• EXCERPT PROVIDED
A remote chain of Arctic islands is advertising itself as a showcase of bad things to come from global warming. Visitors to Svalbard can see reindeer, seals or polar bears in the Arctic, where U.N. scientists say warming is happening twice as fast as on the rest of the planet in what may be a portent of changes further south.
LONGYEARBYEN -- A remote chain of Arctic islands is advertising itself as a showcase of bad things to come from global warming.
Visitors to Svalbard can see reindeer, seals or polar bears in the Arctic, where U.N. scientists say warming is happening twice as fast as on the rest of the planet in what may be a portent of changes further south.
Local authorities said such visits are less environmentally harmful than Russian-led tours on nuclear ice-breakers or sky-diving trips over the North Pole.
"This is one of the few ecosystems we have in the world that is functioning, with the polar bear as the top predator," said Rune Bergstrom, environmental expert at the governor's office.
"Svalbard is probably the best place to see change, and the easiest place to reach in the high Arctic," he said.
Glaciers have been retreating in parts of the Norwegian-run archipelago, Europe's largest wilderness. Last summer, some previously unknown islands were found after a glacier shrank.
U.S. senators Hillary Clinton and John McCain, among contenders to take over from President George W. Bush in 2009, visited in 2004. Since then Nordic prime ministers, tourists, climate students and Arctic researchers are coming too.
Tourists, many on cruise ships, spent a total of 70,000 nights in the islands last year, up from almost zero 20 years ago. Bergstrom said tourists were rich, and so could be influential when they returned home.
"Svalbard is an important meeting place...You clearly see the melting of the ice, problems for polar bears, for birds, which are damaged by global warming and environmental pollutants," Norwegian Environment Minister Helen Bjoernoy told Reuters.
Norway wants more world action to fight global warming and last month set the toughest national goal in the world, to become "carbon neutral" by 2050, with no net emissions of greenhouse gases that come mostly from burning fossil fuels.
Trying to influence politicians to go green is a big change for Longyearbyen, a village of 1,800 people built around a coal mine where temperatures in early May are about minus 5 Celsius (23.00F) even with a midnight sun.
A coal-fired power plant emits greyish smoke from a high chimney into the pristine Arctic air over Svalbard, whose islands cover an area about as big as Ireland.
Svalbard is trying to clean up its own act with a plan to bury the carbon dioxide emissions from the local coal-fired power plant by about 2025.

• WORK ORDER A
Answer each question using the Svalbard article, one answer per line.
(i) How many people live in Longyearbyen?
(ii) By what year has Norway set a goal of becoming "carbon neutral"?
(iii) Which two U.S. senators visited Svalbard in 2004?
• WORK ORDER B
Resume the Svalbard article, writing on from its final sentence about burying the power plant's carbon dioxide emissions.
The records after this point have no connection to the Svalbard article.

• DATA PROVIDED
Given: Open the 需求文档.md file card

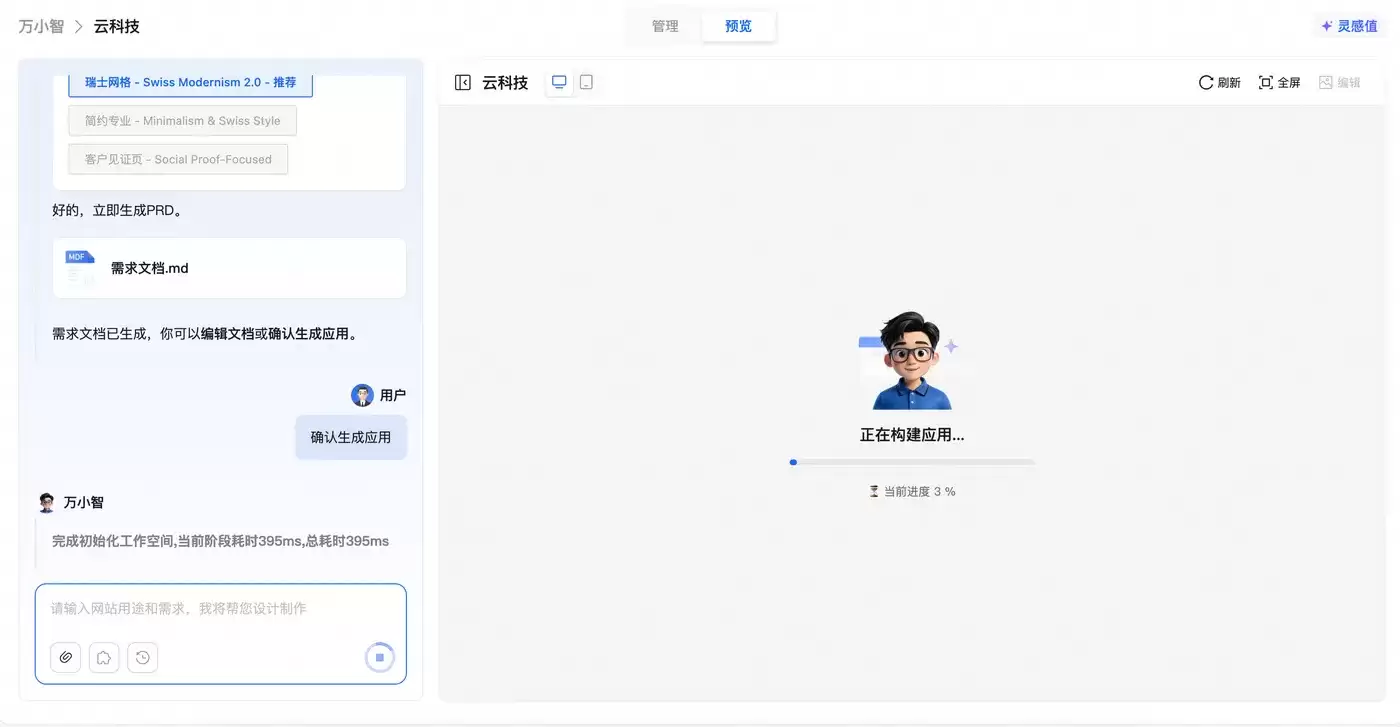Looking at the screenshot, I should [229, 268].
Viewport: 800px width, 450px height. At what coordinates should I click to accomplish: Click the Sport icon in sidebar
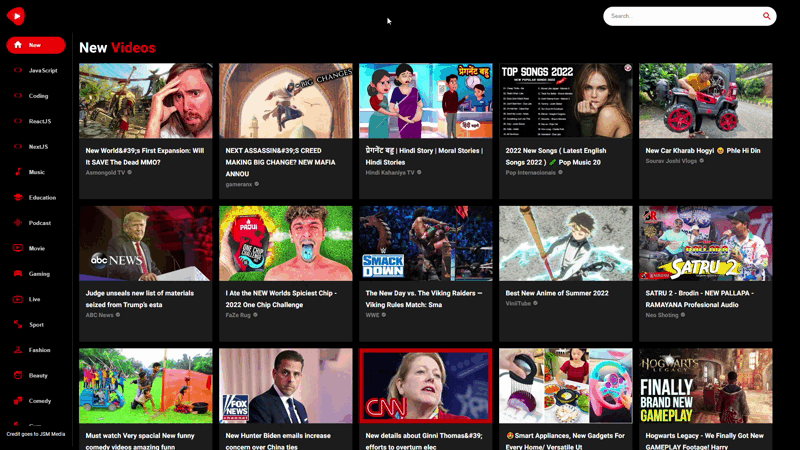pyautogui.click(x=18, y=324)
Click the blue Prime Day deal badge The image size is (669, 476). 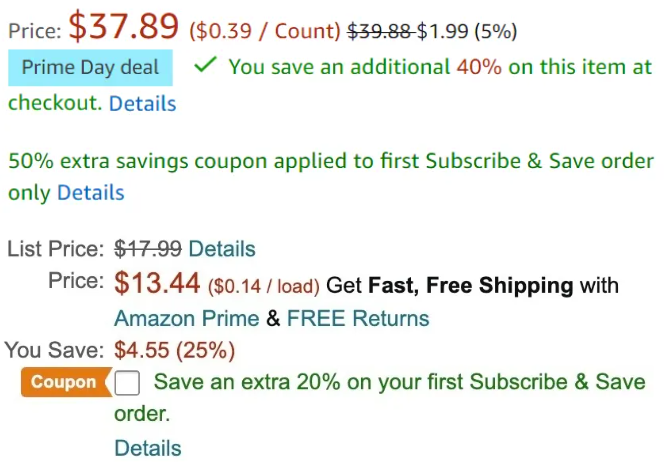(x=91, y=68)
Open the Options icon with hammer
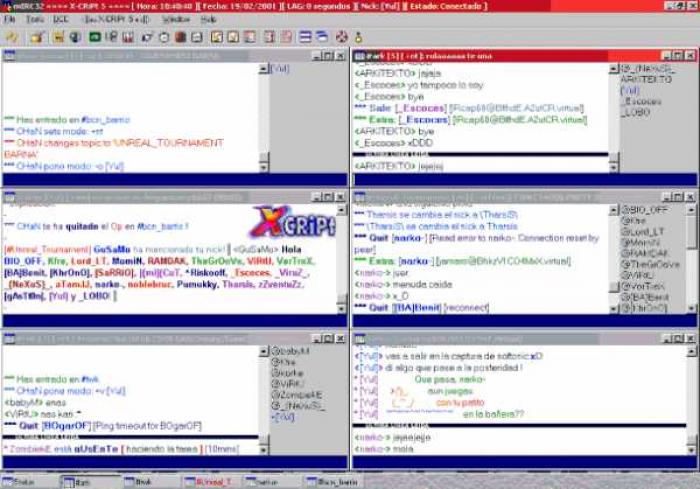Screen dimensions: 700x489 pyautogui.click(x=37, y=37)
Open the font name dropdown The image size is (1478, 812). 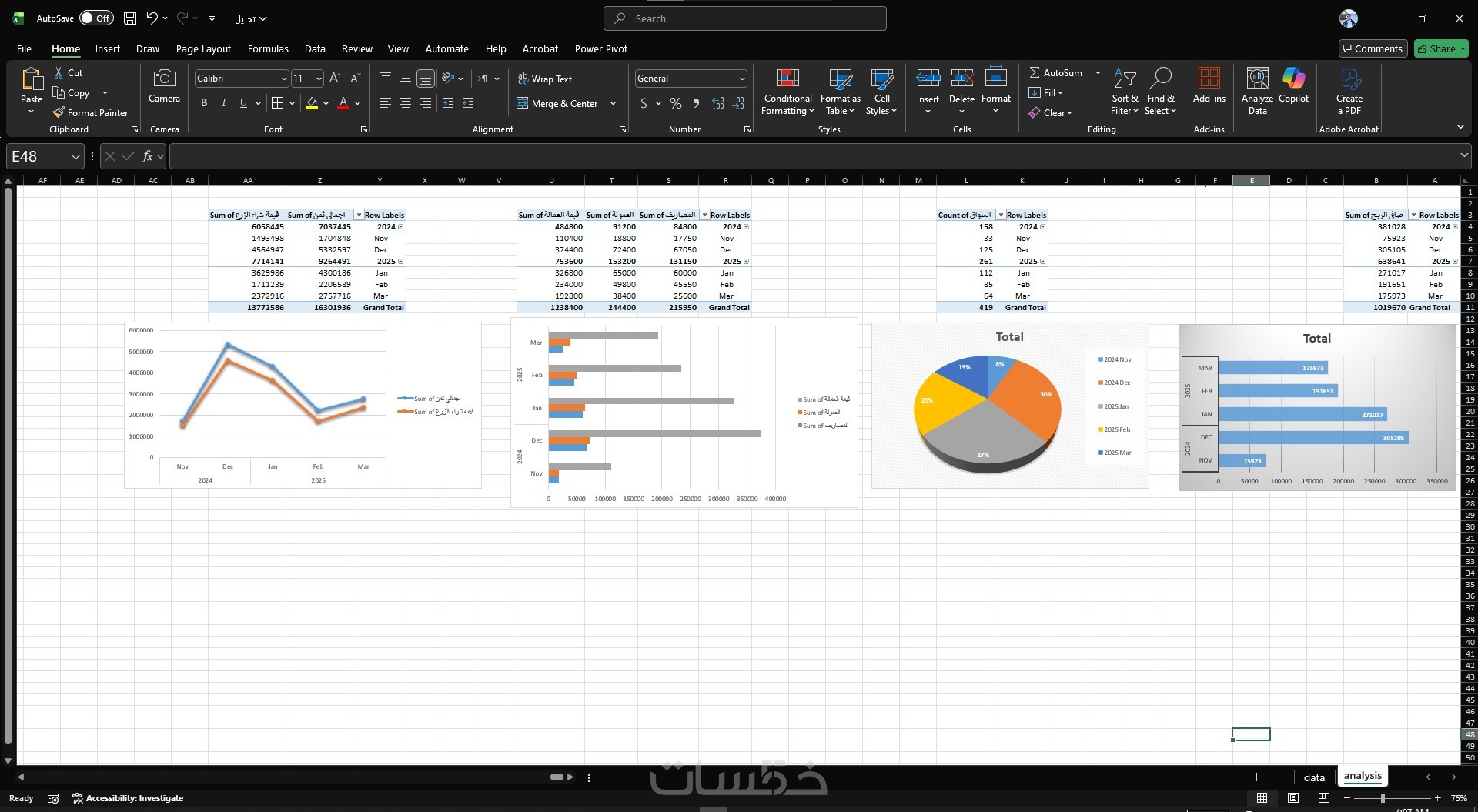pyautogui.click(x=283, y=79)
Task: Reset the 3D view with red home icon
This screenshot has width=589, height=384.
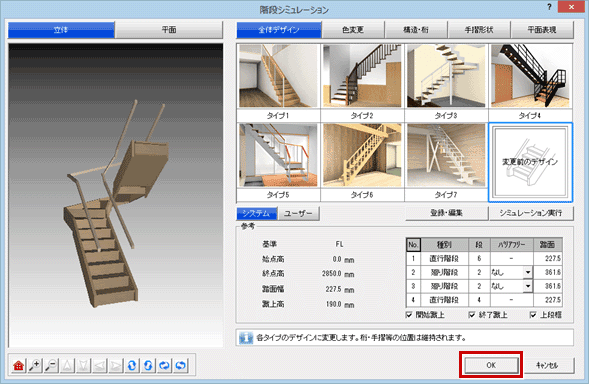Action: pyautogui.click(x=18, y=365)
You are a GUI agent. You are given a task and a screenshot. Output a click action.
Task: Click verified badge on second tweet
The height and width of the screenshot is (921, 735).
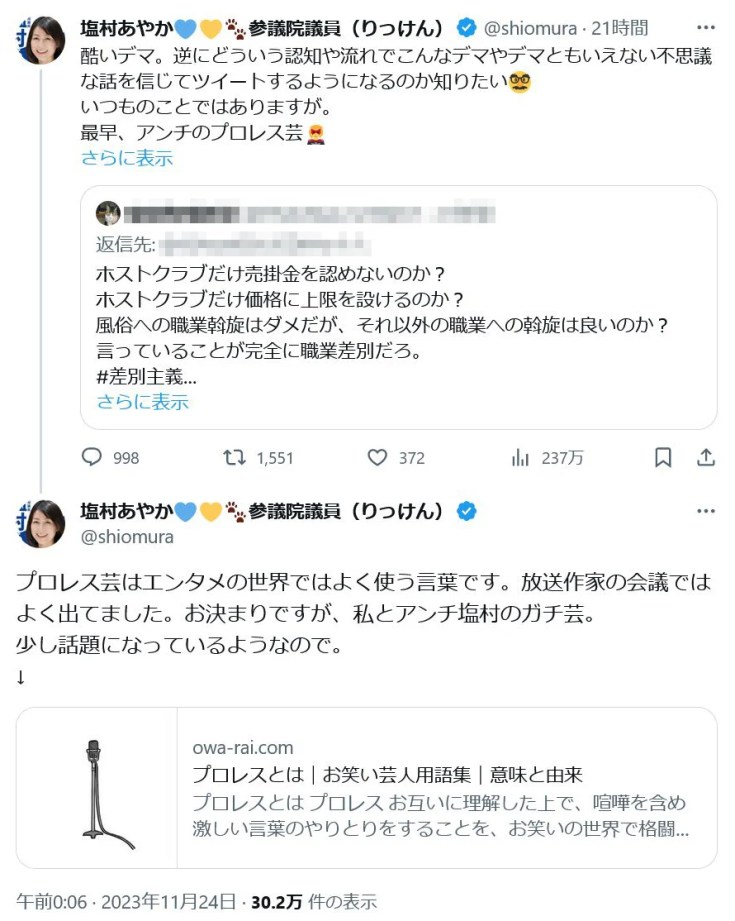pyautogui.click(x=467, y=511)
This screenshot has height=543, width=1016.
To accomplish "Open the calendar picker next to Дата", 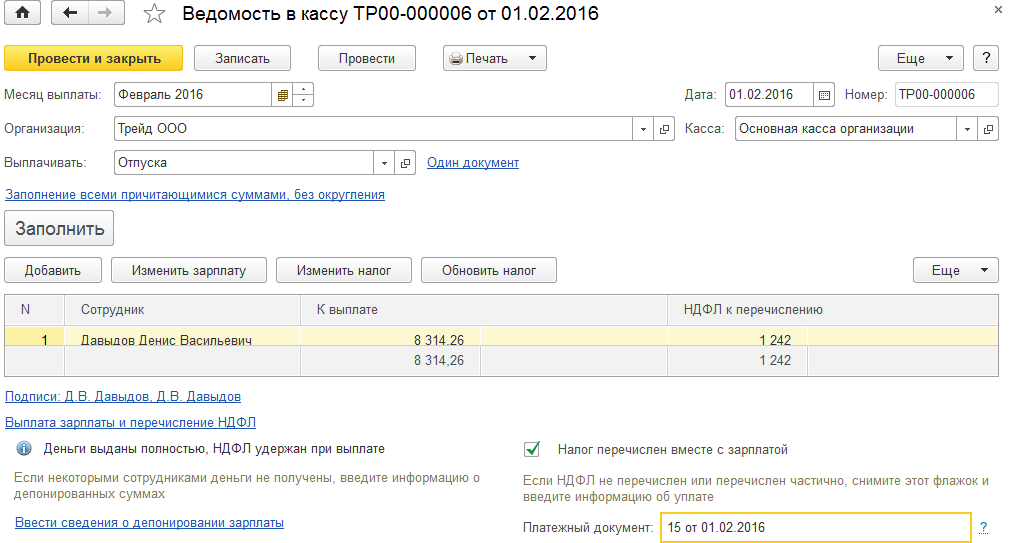I will pos(825,96).
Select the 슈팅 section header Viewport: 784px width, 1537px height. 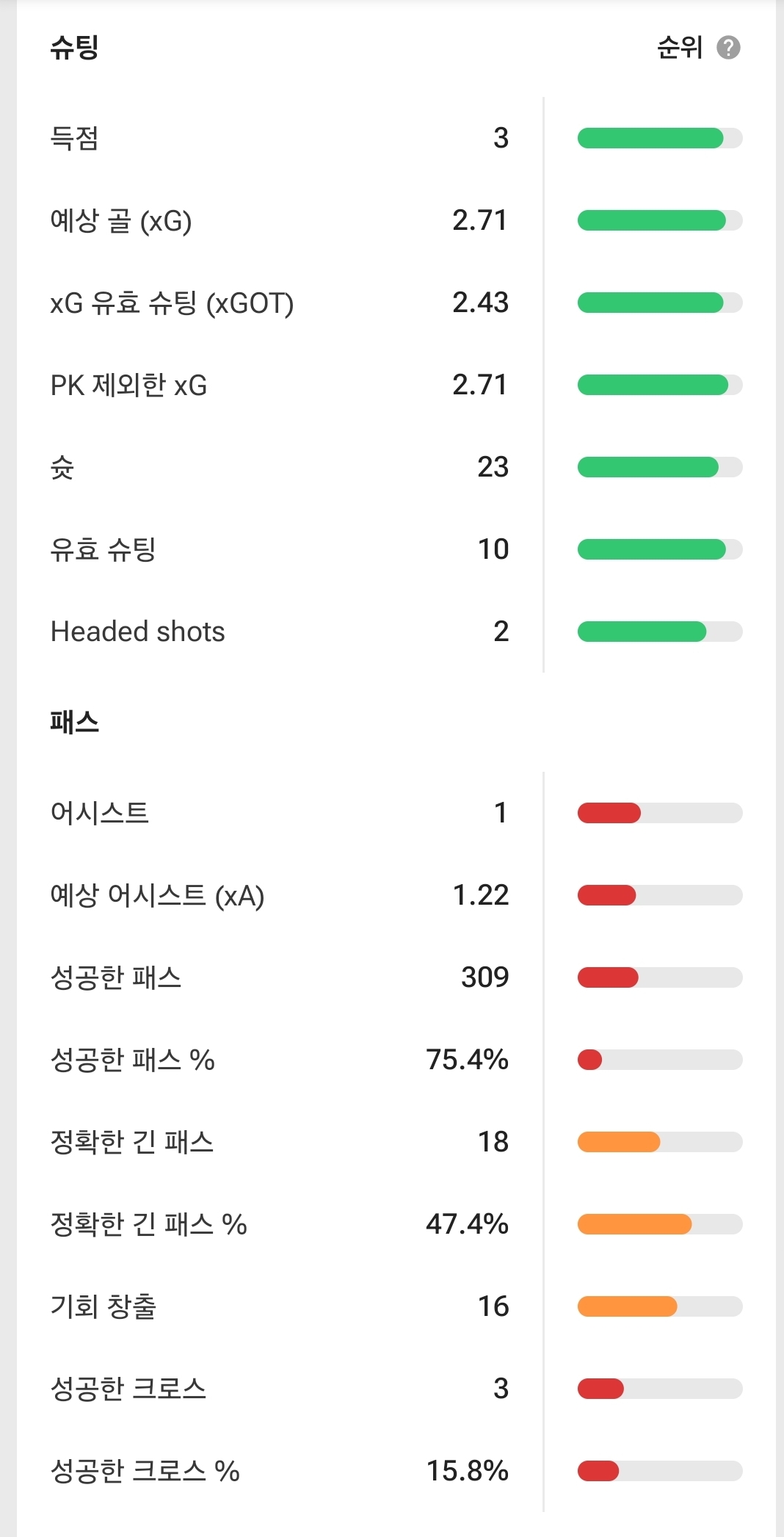[74, 48]
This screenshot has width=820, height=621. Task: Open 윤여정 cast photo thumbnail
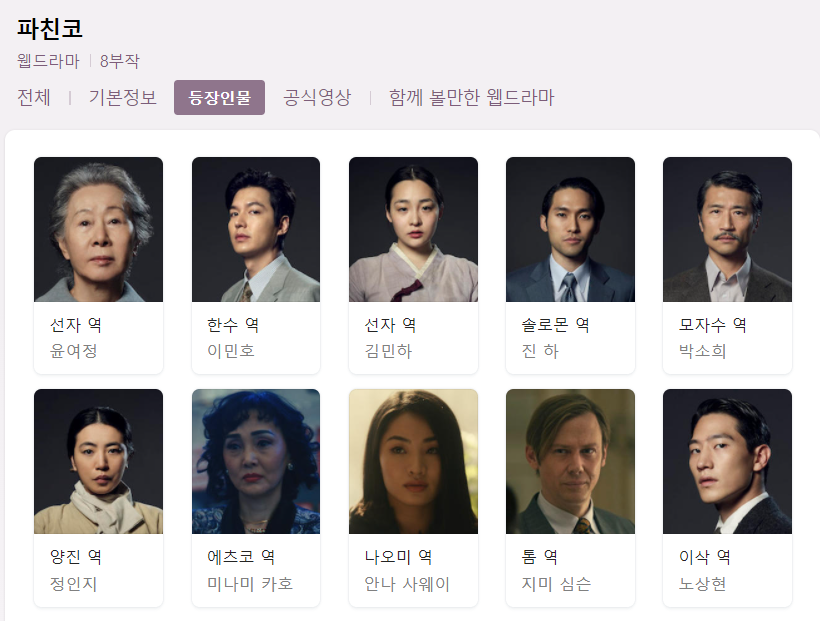tap(98, 229)
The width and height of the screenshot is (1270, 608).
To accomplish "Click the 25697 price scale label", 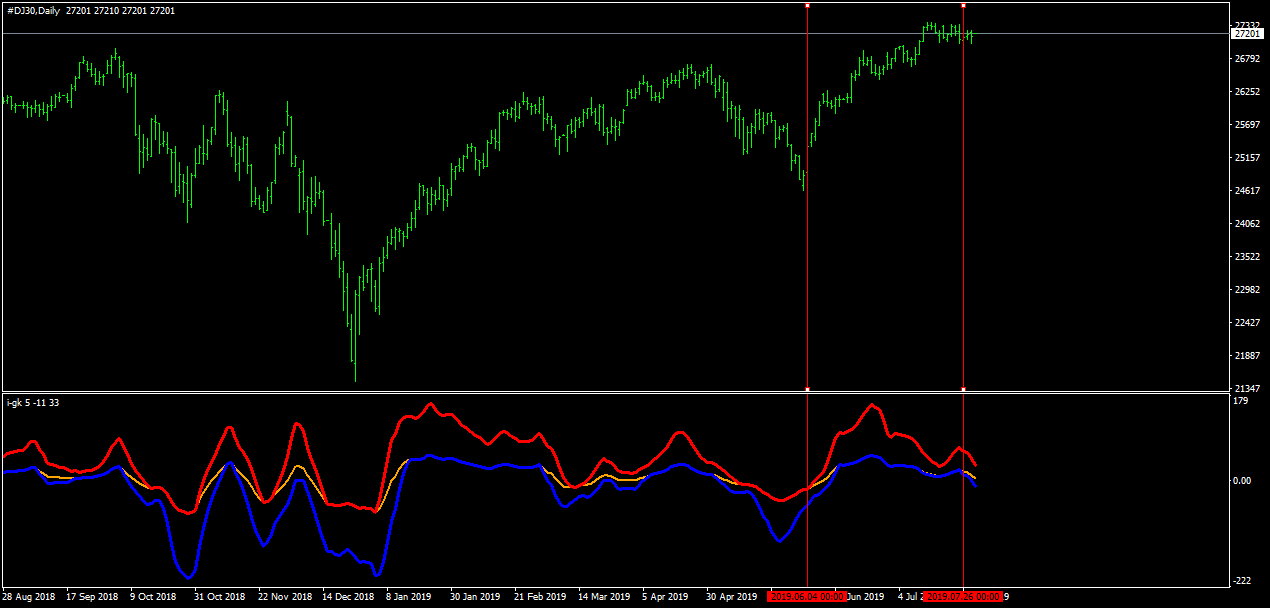I will coord(1247,125).
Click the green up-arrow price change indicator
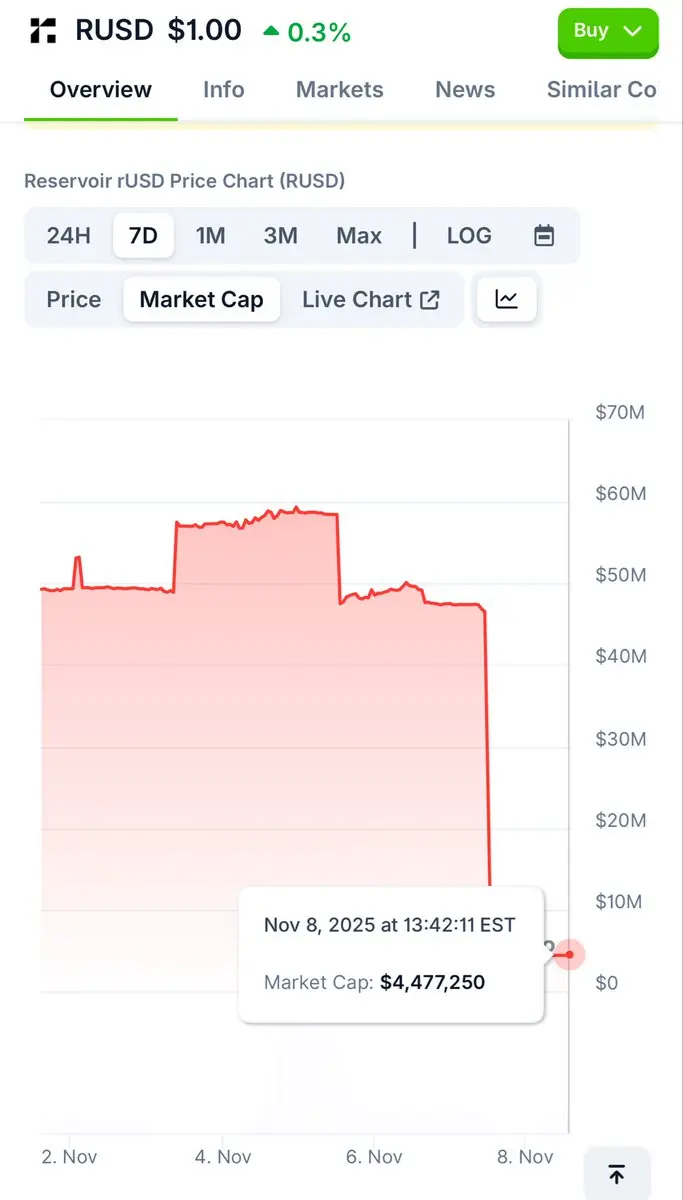Image resolution: width=683 pixels, height=1200 pixels. coord(271,31)
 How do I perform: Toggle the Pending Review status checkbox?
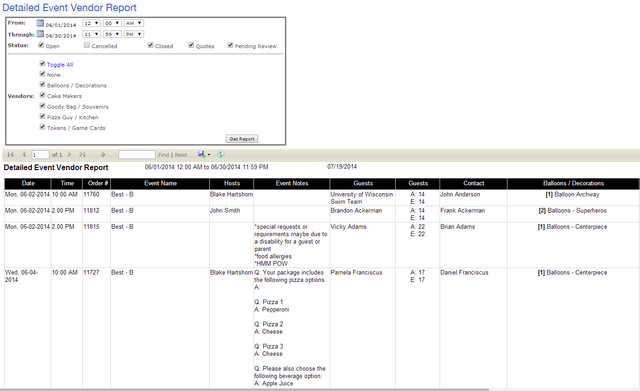click(231, 45)
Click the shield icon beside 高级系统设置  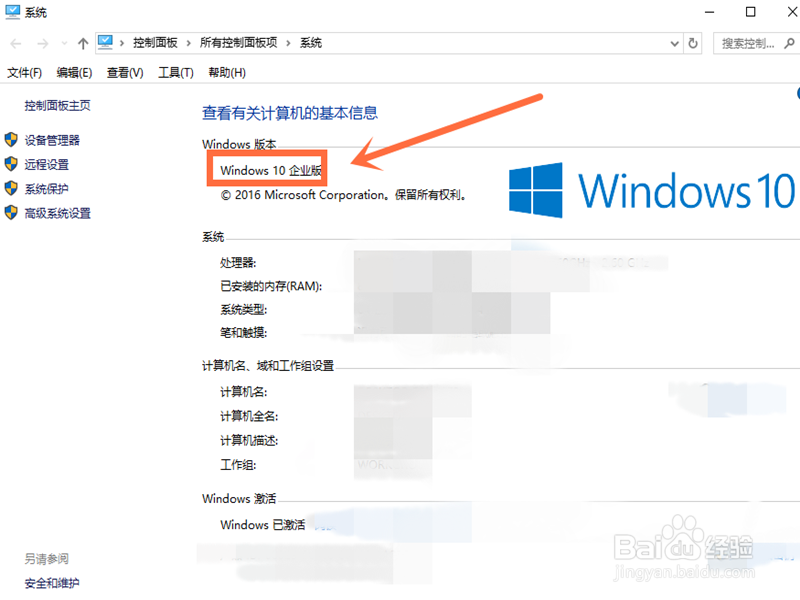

• RESPONSE A
(i) 1,800
(ii) 2050
(iii) Hillary Clinton and John McCain

• RESPONSE B
CLIMATE CHANGE COLLEGE
Bright blue, red and yellow houses nestle in a valley between snow-covered peaks, and specialities in a local restaurant include seal and whale.
Visitors are warned that a climber was killed by a polar bear in 1995 on a mountainside above the village. A road sign warns of polar bear danger on the entire island.
Bjoernoy is planning a conference on Svalbard in August -- guests will include the head of the U.N. climate panel which released reports this year warning of widening damage from droughts, floods, a spread of disease and rising seas.
Companies are also visiting the islands to raise awareness.
A group of Dutch, British and Irish students attended a climate change college in Longyearbyen run by Ben & Jerry's, a U.S. ice cream maker, to educate them about climate change and help them launch grassroots environmental campaigns back home.
Briton Rob Bell, for instance, wants mobile phone companies to create chargers that switch off when the phone is full: "If everyone unplugged their phone chargers it would be enough to power 33,000 homes for a year."
Anne Leeflang said she would try to persuade students in the Netherlands to shift to water-saving shower heads. And Lesley Butler from Ireland will work as a consultant to help small businesses go green.
Environment Minister Bjoernoy she said she saw no contradiction between showing off the impacts of global warming in the Arctic when many oil companies, such as Norway's state-controlled Statoil, are hoping for new finds as the sea ice recedes.
"It's important for Norway to contribute to develop technologies for oil and gas and simultaneously be honest about the problems posed by our production," she said. Norway is the world's number 5 oil exporter.
Experts say the Arctic warms faster than the rest of the planet because darker water and land, when exposed by melting ice and snow, soaks up more heat and accelerates the thaw.